SMRs and AMRs

Monday, January 21, 2008

U.S. Soldiers and Shoppers Hit the Wall

By ROGER COHEN
New York Times

Wars in Afghanistan and Iraq have pushed the U.S. armed forces to the limit. Many soldiers have scarcely seen their families in recent years. But a much larger American army, the one that's spent this century shopping, is even more overextended and its pain is now coming home to roost.

Nobody ever made money exhorting people to save. But U.S. banks and financial institutions have spent huge amounts in recent years telling people debt is good and savings are dumb.

Their ads - to the effect that "good daughters go into debt to take their mothers on vacation," as Elizabeth Warren, a Harvard law professor, put it - paid off handsomely as consumers went on a debt-financed shopping spree. Consumption has driven the U.S. economy; the only problem is consumers ran out of money years ago even as they did not run out of credit cards.

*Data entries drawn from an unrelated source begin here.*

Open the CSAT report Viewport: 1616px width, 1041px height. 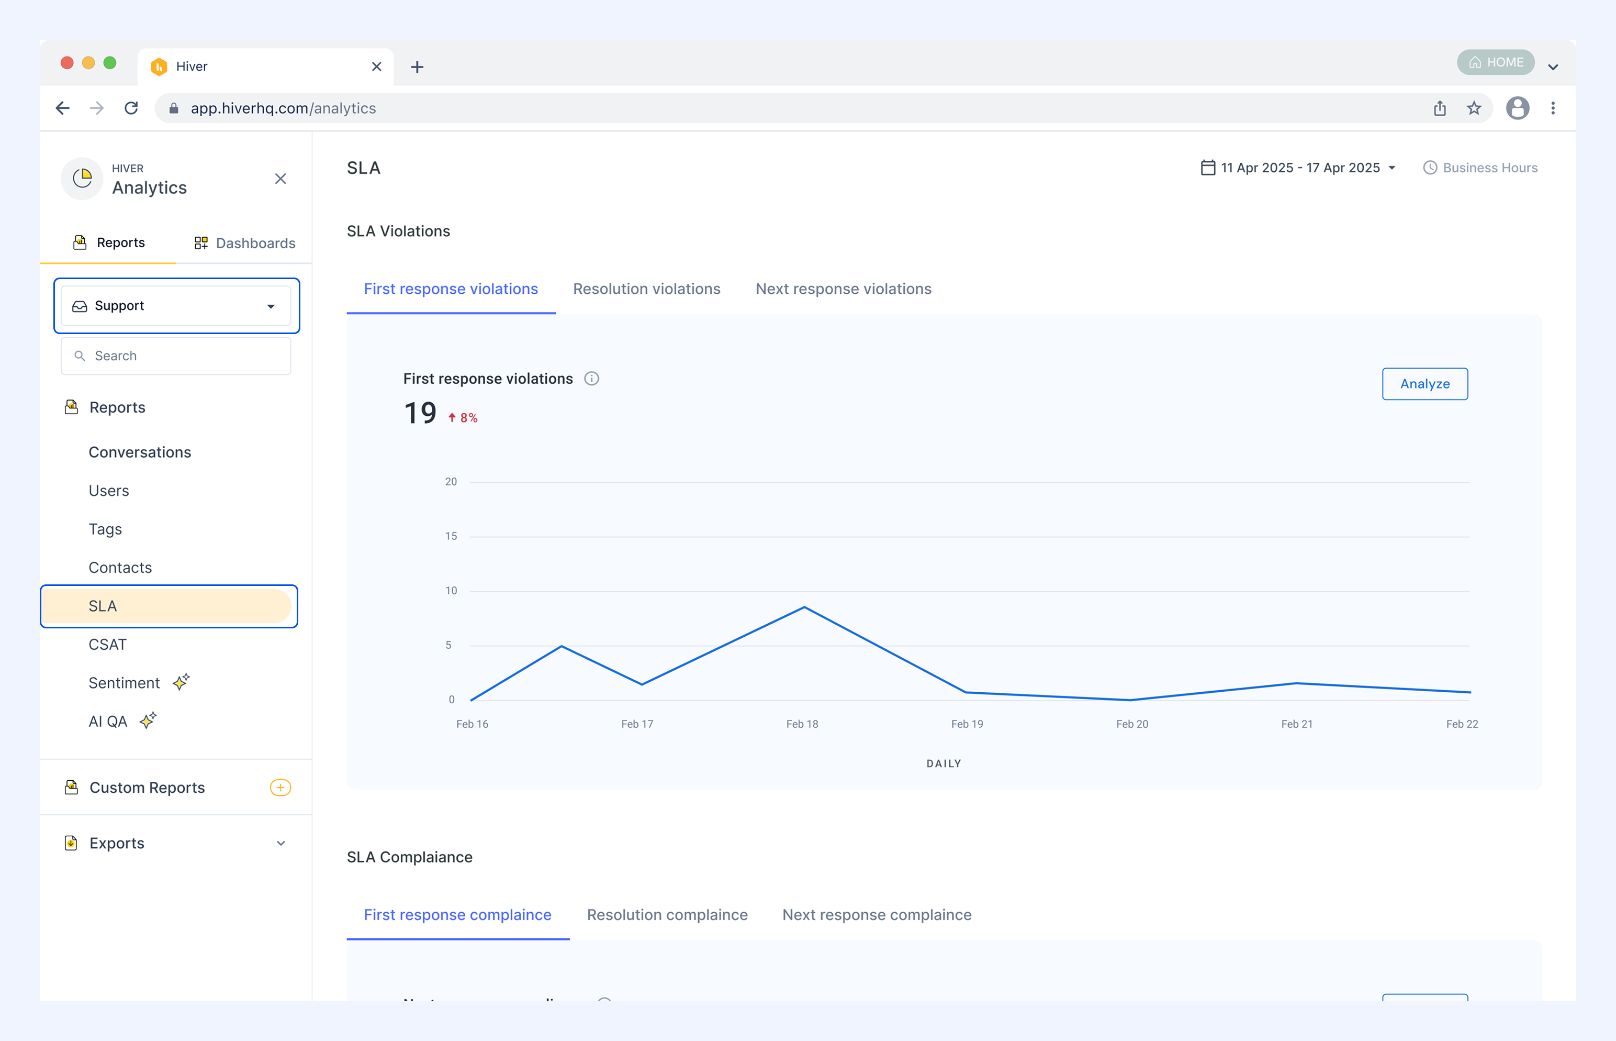pyautogui.click(x=107, y=644)
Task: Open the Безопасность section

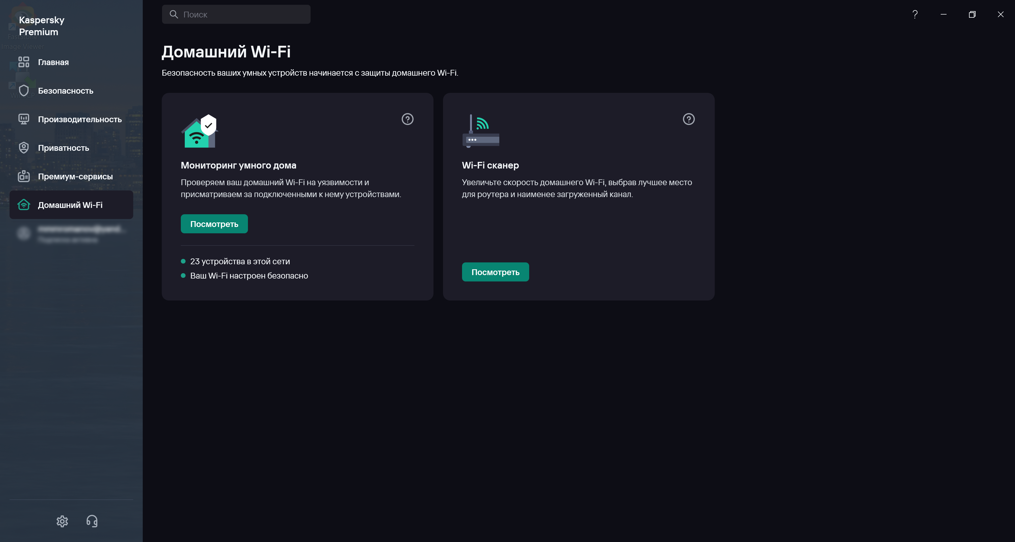Action: click(x=65, y=91)
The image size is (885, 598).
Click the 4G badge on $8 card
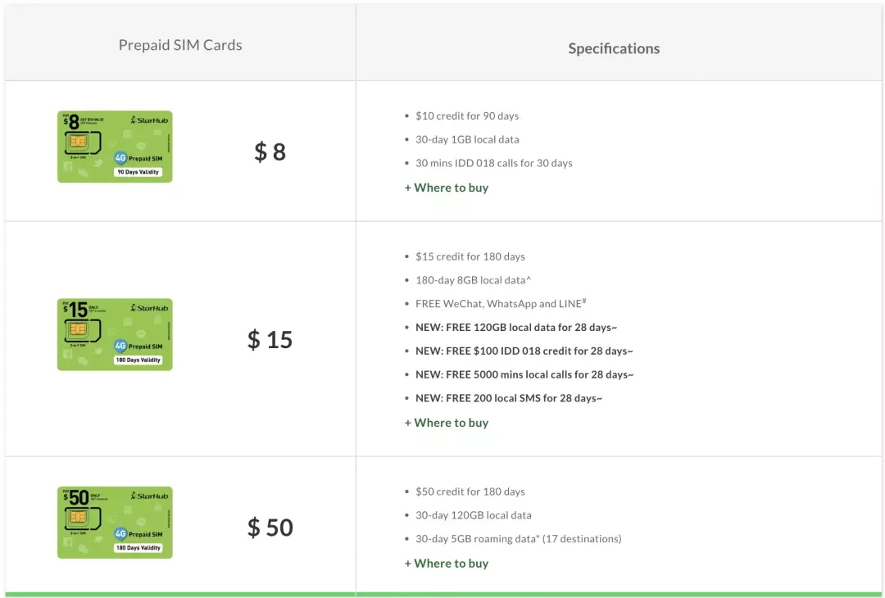point(120,158)
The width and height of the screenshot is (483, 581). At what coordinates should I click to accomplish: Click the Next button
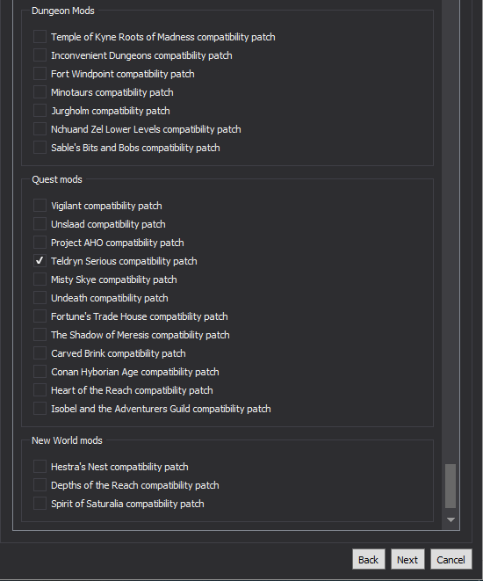tap(407, 559)
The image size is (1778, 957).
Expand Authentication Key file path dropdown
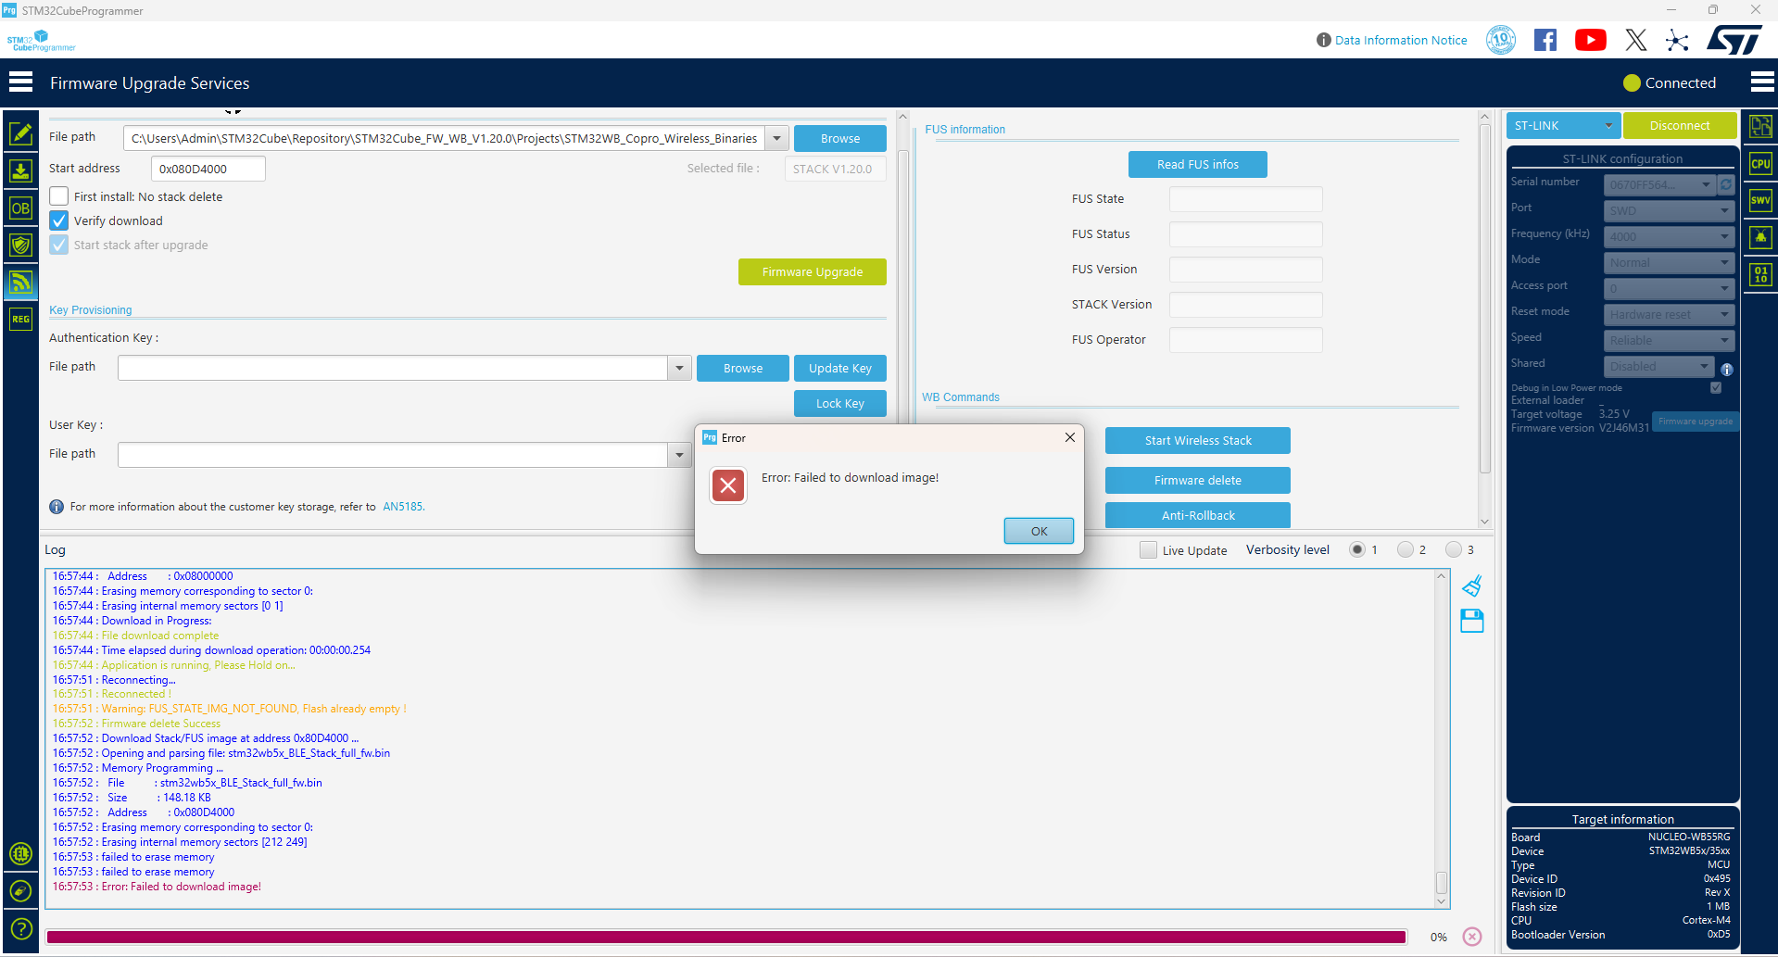tap(679, 368)
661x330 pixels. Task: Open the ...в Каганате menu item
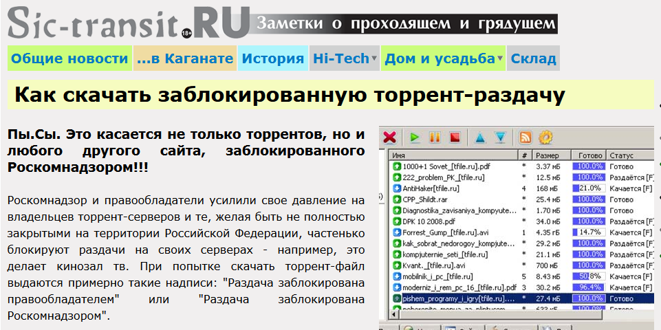(185, 58)
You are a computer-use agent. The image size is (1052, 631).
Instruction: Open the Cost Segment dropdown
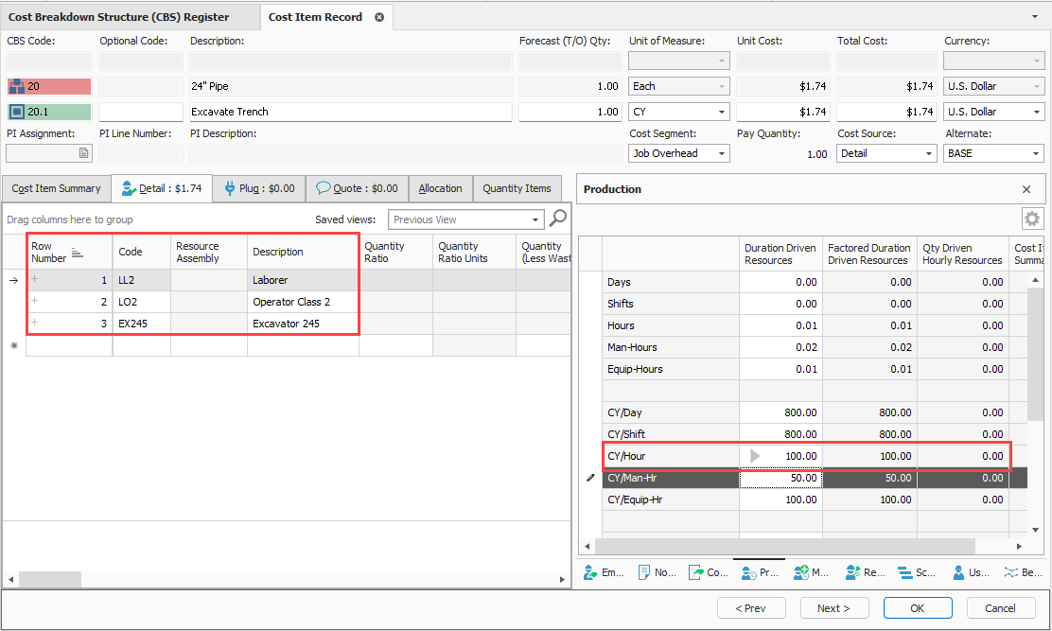(x=723, y=153)
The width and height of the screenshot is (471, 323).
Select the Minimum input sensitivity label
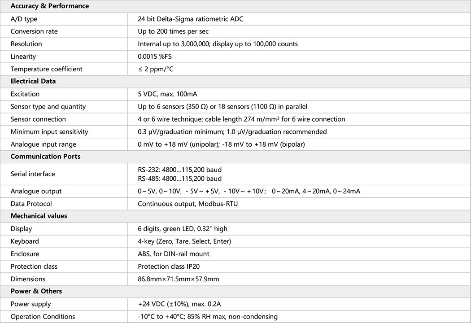(49, 132)
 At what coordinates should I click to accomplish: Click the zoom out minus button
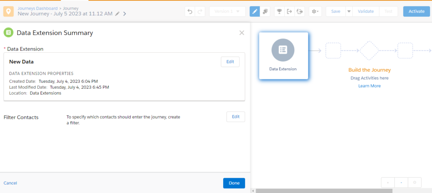pyautogui.click(x=401, y=182)
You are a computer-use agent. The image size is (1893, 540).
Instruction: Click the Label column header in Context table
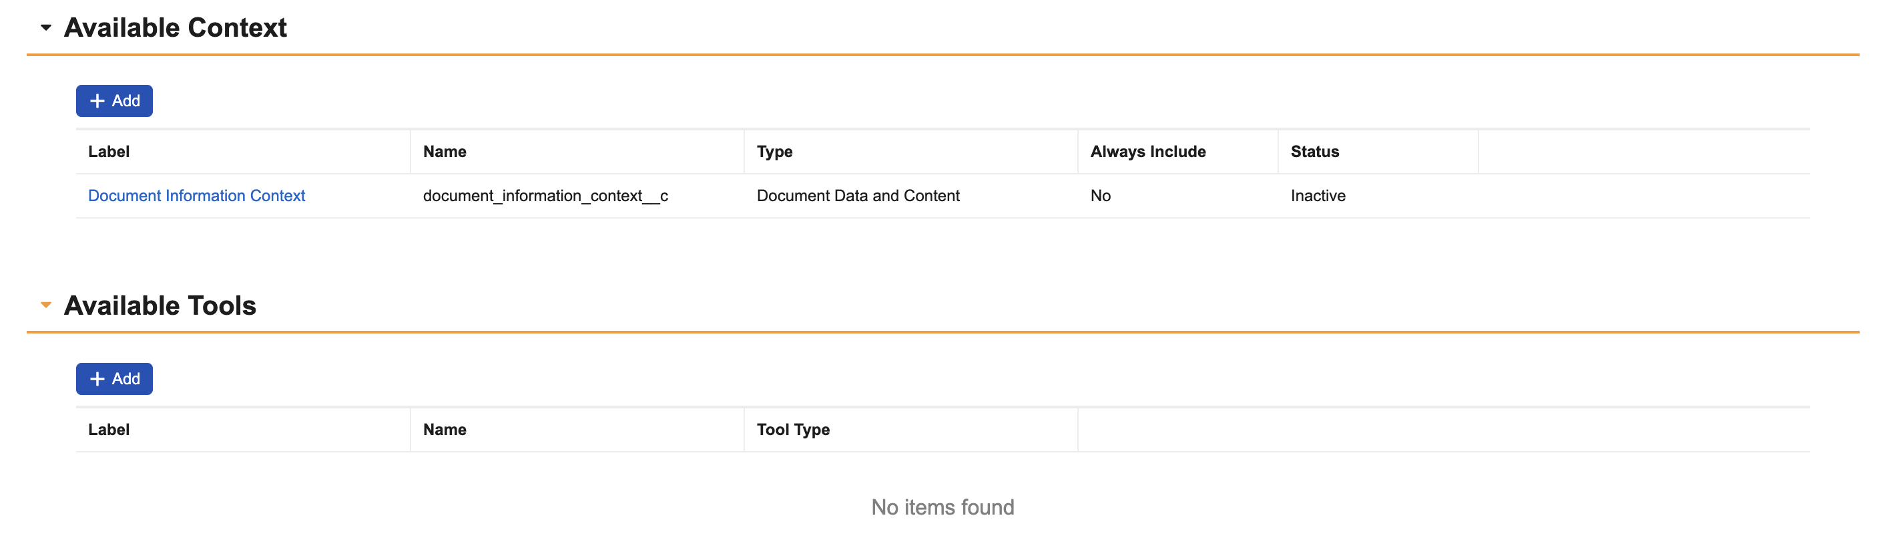[x=109, y=152]
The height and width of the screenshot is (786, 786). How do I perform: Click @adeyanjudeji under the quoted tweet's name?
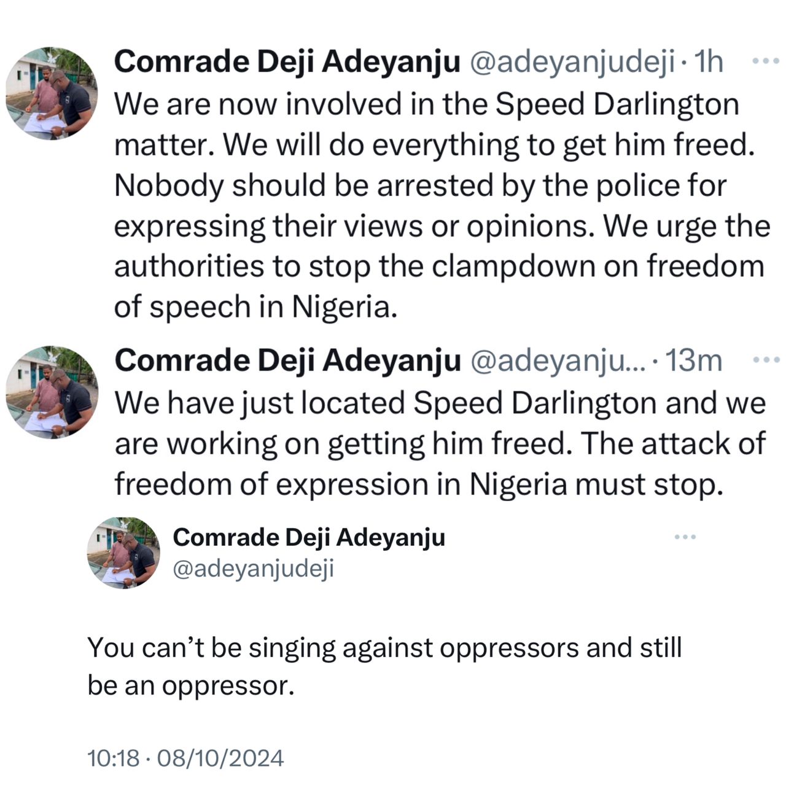253,569
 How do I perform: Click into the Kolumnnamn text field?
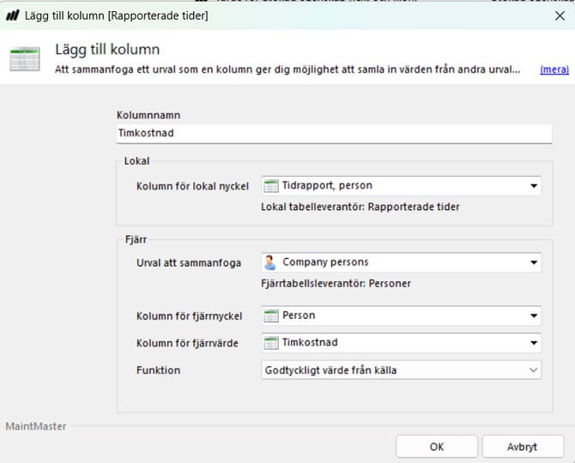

And here we are, with the rainy day our grandparents always droned on about appearing in the form of a deluge, and no savings stashed for it, and President George W. Bush, the debt-spender par excellence, conjuring up a $150-billion stimulus package that evokes the injection of steroids into a prone athlete wrecked by a marathon.

This "shot in the arm," as Bush put it, may dampen a little pain. But this patient will be in intensive care for a long time.